Deployment Models are as follows:

• • Private cloud: the cloud infrastructure is operated solely for an organization. It may be managed by the organization or a third party and may exist on-premises or off-premises.
  • Community cloud: the cloud infrastructure is shared by several organizations and supports a specific community that has shared concerns (e.g., mission, security requirements, policy, and compliance considerations). It may be managed by the organizations or a third party and may exist on-premises or off-premises.
  • Public cloud: the cloud infrastructure is made available to the general public or a large industry group and is owned by an organization selling cloud services.
  • Hybrid cloud: the cloud infrastructure is a composition of two or more clouds (private, community, or public) that remain unique entities but are bound together by standardized or proprietary technology that enables data and application portability (e.g., cloud bursting for load-balancing between clouds).

A cloud computing environment is service oriented with a focus on statelessness, low coupling, modularity, and semantic interoperability. At the heart of cloud computing is an infrastructure comprising a network of interconnected nodes.

[Data]

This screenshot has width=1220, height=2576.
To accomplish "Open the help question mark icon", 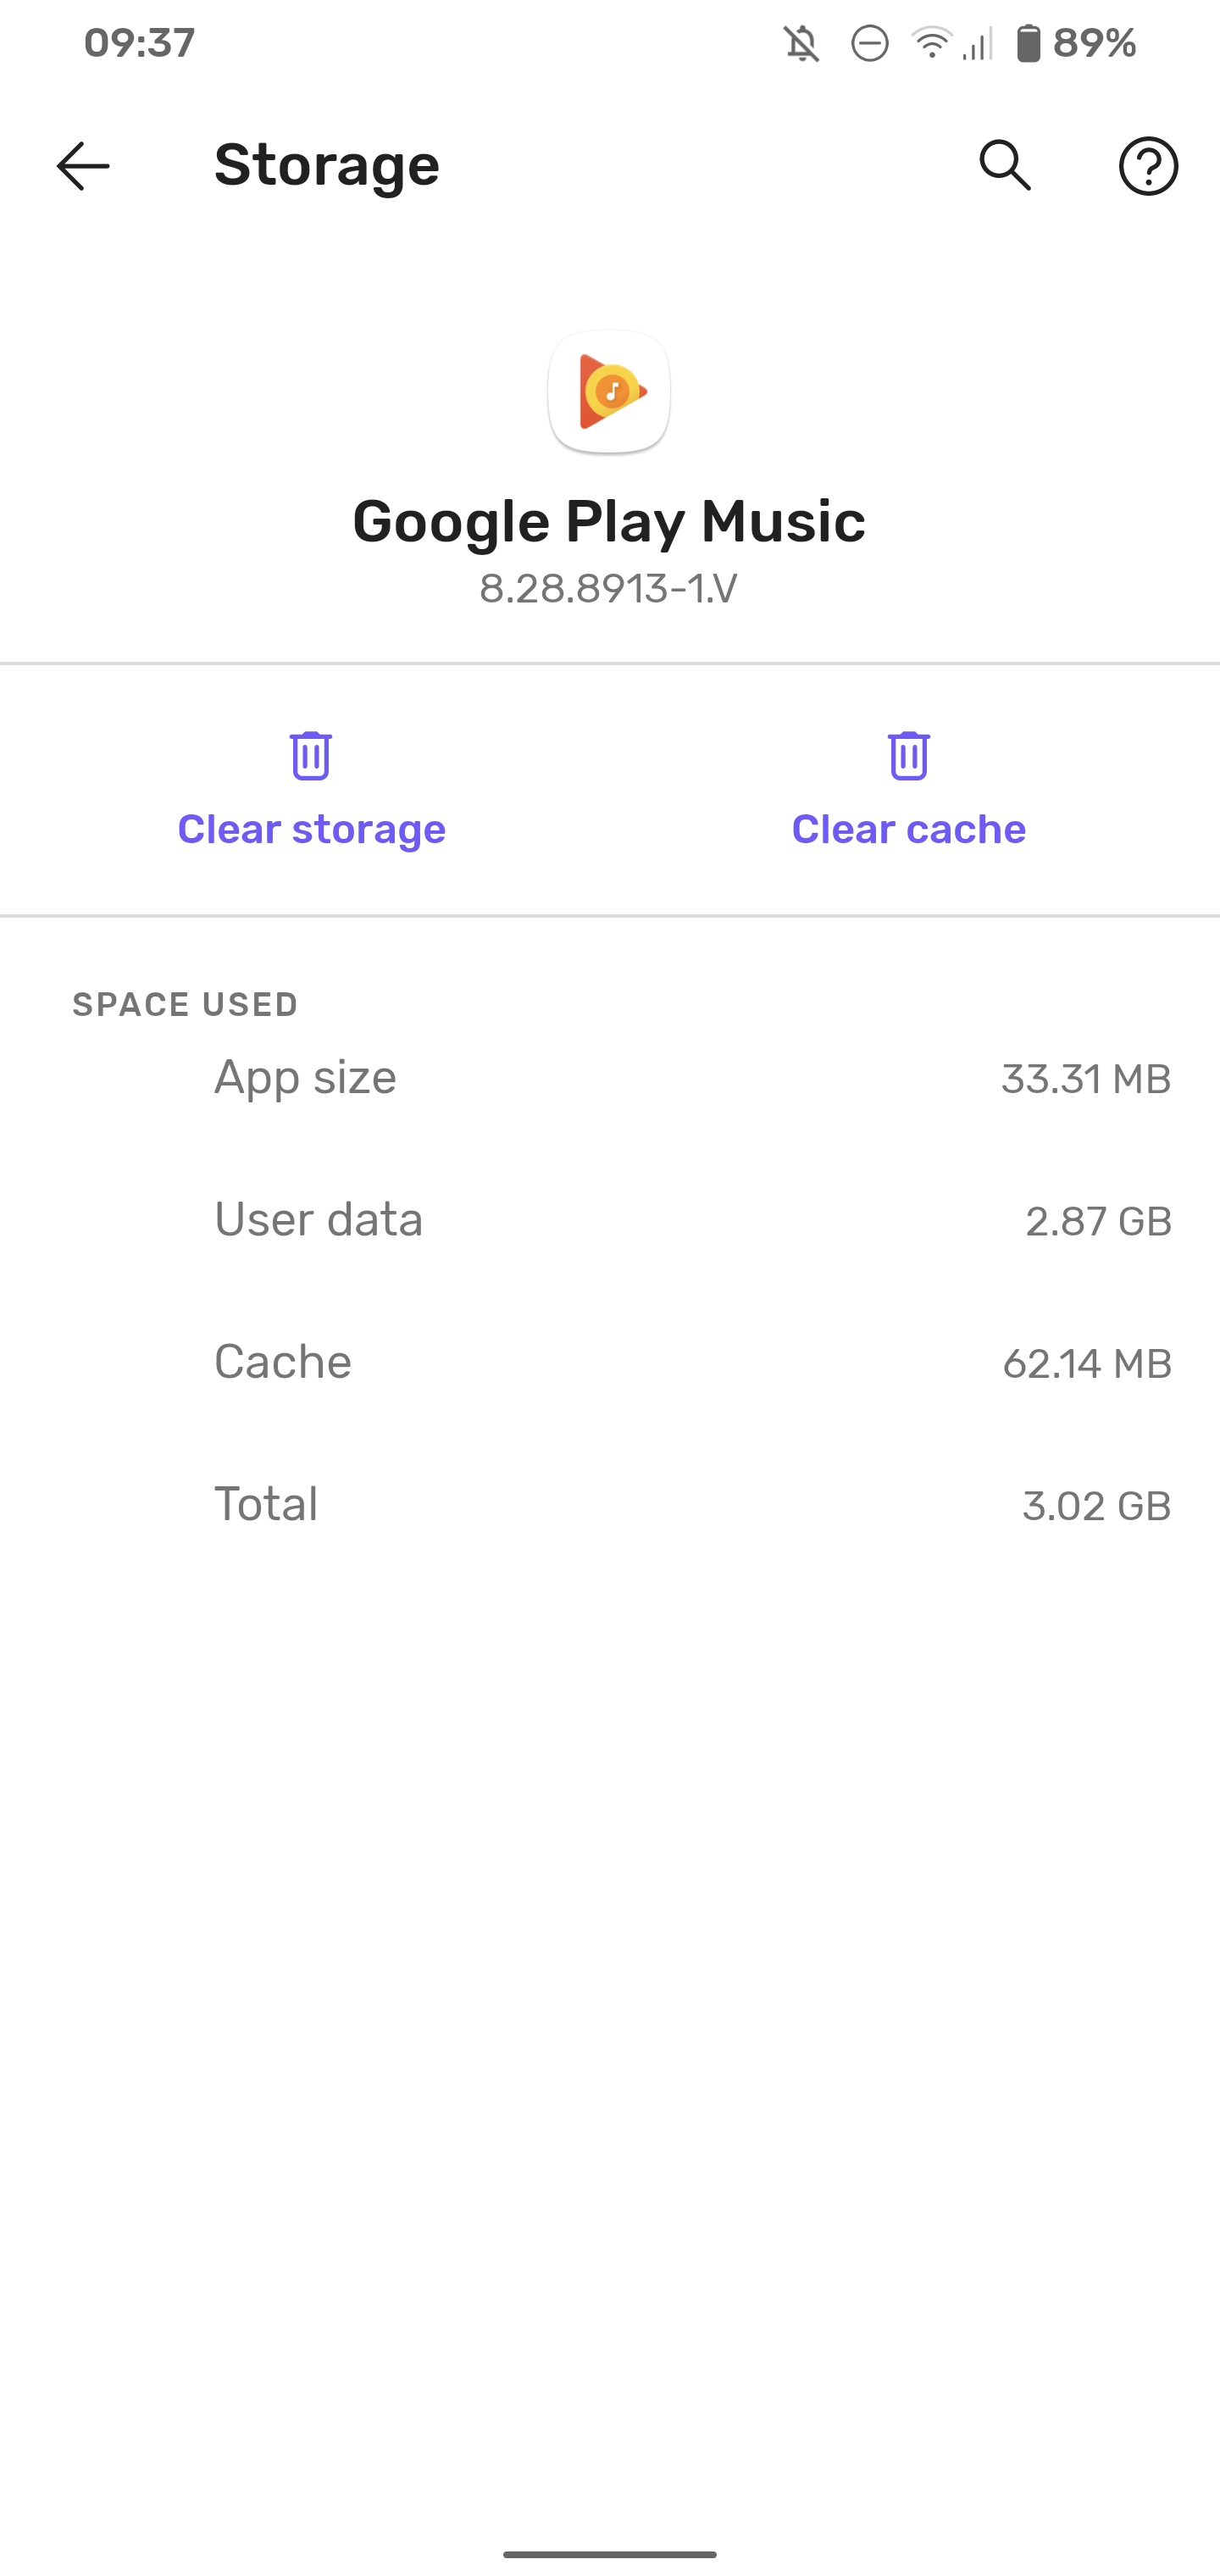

[Instructions]
1. Answer these questions using the cloud deployment excerpt:
(a) According to the excerpt, what kind of organization owns a public cloud?
(b) What binds the clouds in a hybrid cloud together?
(c) What makes up the infrastructure at the heart of cloud computing?
2. Output the stretch of the cloud deployment excerpt from "Deployment Models are" through "selling cloud services.", copying it word for word.
3. Translate this sentence from the cloud deployment excerpt into Spanish: "A cloud computing environment is service oriented with a focus on statelessness, low coupling, modularity, and semantic interoperability."
The lines have no role in this exercise.

[Results of the exercise]
1.
(a) An organization selling cloud services.
(b) Standardized or proprietary technology that enables data and application portability.
(c) A network of interconnected nodes.

2.
Deployment Models are as follows:

• • Private cloud: the cloud infrastructure is operated solely for an organization. It may be managed by the organization or a third party and may exist on-premises or off-premises.
  • Community cloud: the cloud infrastructure is shared by several organizations and supports a specific community that has shared concerns (e.g., mission, security requirements, policy, and compliance considerations). It may be managed by the organizations or a third party and may exist on-premises or off-premises.
  • Public cloud: the cloud infrastructure is made available to the general public or a large industry group and is owned by an organization selling cloud services.

3. Un entorno de computación en la nube está orientado a servicios, con énfasis en la ausencia de estado, el bajo acoplamiento, la modularidad y la interoperabilidad semántica.